According to recent investigators, Lee has emerged over the past few years as a competitor to the Canadians as a major player in the drug trade in the region, with Reuters on condition that they are not identified.

“We understand that his star was an equal or even bigger player,” said one of the investigators. “He is a very important arrest in his own right.”

Thai authorities seized a laptop and several telephones as they searched Lee’s apartment in a luxurious Bangkok area, a possible treasure trove of intelligence, the two investigators told Reuters. A third official added that a document and cash were also seized in several denominations.

Lee appealed the November approval by the Australian Criminal Court of Australia’s extradition request, a source at the Thai Ministry of Justice said. Tse is in prison in the Netherlands, where a court has yet to rule on his extradition to Australia.

Lee could not be contacted in jail, nor could Reuters identify his lawyer. An attorney from Tse declined to comment. An AFP media official declined to comment.

The alleged role of Tse – nicknamed Sam Gor, or ‘brother number three’ in Cantonese – as leader of the syndicate and the investigation into his activities was revealed by Reuters in 2019.

(A link to the Reuters special report: https://reut.rs/3oOjiIc)

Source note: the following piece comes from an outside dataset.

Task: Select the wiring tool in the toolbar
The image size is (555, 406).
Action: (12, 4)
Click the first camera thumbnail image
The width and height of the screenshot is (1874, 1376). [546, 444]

The United Nations Office on Drugs and Crime (UNODC) has estimated that the syndicate will make up to $ 17 billion in methamphetamine trafficking in the Asia-Pacific region in 2018 alone. UNODC Representative for Southeast Asia and the Pacific, Jeremy Douglas, compares Tse to the infamous Latin American cartel boss Joaquin “El Chapo” Guzman.

Police also suspect that the crime group is disclosing heroin, ketamine, cocaine and MDMA, ecstasy, several officials in the region told Reuters.

DRUG VETERAN

The AFP has requested that Tse and Lee arrest law enforcement agencies around the world. They are expected to be charged a decade ago for importing illicit drugs, investigators say.

The two men were delivering drugs to a drug ring in Melbourne and were recorded on clips led by ring leader Suky Lieu.

A ruling by a judge rejecting Lieu’s attempt to reduce his prison sentence said Lieu owned a small Asian grocery store and was in regular contact with his drug suppliers in Hong Kong. He uses as many as 60 phones and SIM cards and speaks in code. According to the verdict, Lieu is the leader of the drug ring. Tse and Lee were not mentioned in the verdict.

The two investigators told Reuters that Lee was arrested in Sydney in the 1980s, allegedly for being a driver of heroin couriers. He never went on trial because a key witness died, they said. Reuters could not independently confirm this.

Lee was sentenced in 1998 to 140 months in prison for playing a “supervisory role” in a conspiracy to import heroin into the United States, according to federal court evidence. Lee – who was extradited from Thailand to face the charge – spent time in Elkton Prison in Ohio while Tse was detained there.

Tse was sentenced to nine years in prison for a separate conspiracy to import heroin into the United States. The US Bureau of Prisons shows that the two were released within a month of completing their sentences.

Police suspect Lee later played a key role for the syndicate that oversees drug lab operators in the state of Shan in northern Myanmar and traveled there regularly, the two investigators said. Shan State, largely controlled by ethnic armed groups, has been the center of drug production in the Golden Triangle of Southeast Asia for decades.